[Collected data]
=== Section Start ===

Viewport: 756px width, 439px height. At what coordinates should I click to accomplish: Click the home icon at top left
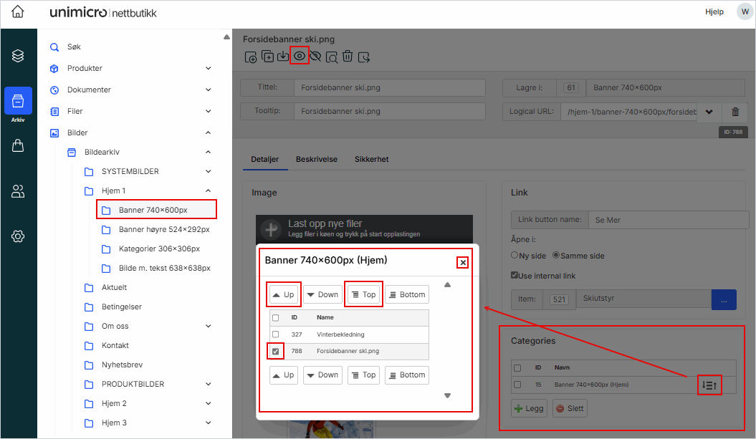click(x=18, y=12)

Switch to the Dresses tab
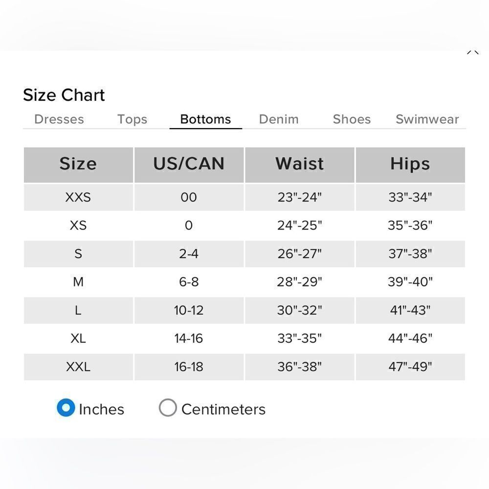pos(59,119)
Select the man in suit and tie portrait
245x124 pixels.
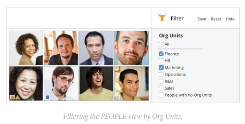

=== Section End ===

TASK OBJECTIVE:
What you hand back should match the entries above exactly, except that no picture appears.

ANSWER TO THE PROBLEM:
Viewport: 756px width, 439px height. At what coordinates should I click to accomplish: Click the home icon at top left
click(x=18, y=12)

Switch to the Dresses tab
pos(59,119)
Select the man in suit and tie portrait
245x124 pixels.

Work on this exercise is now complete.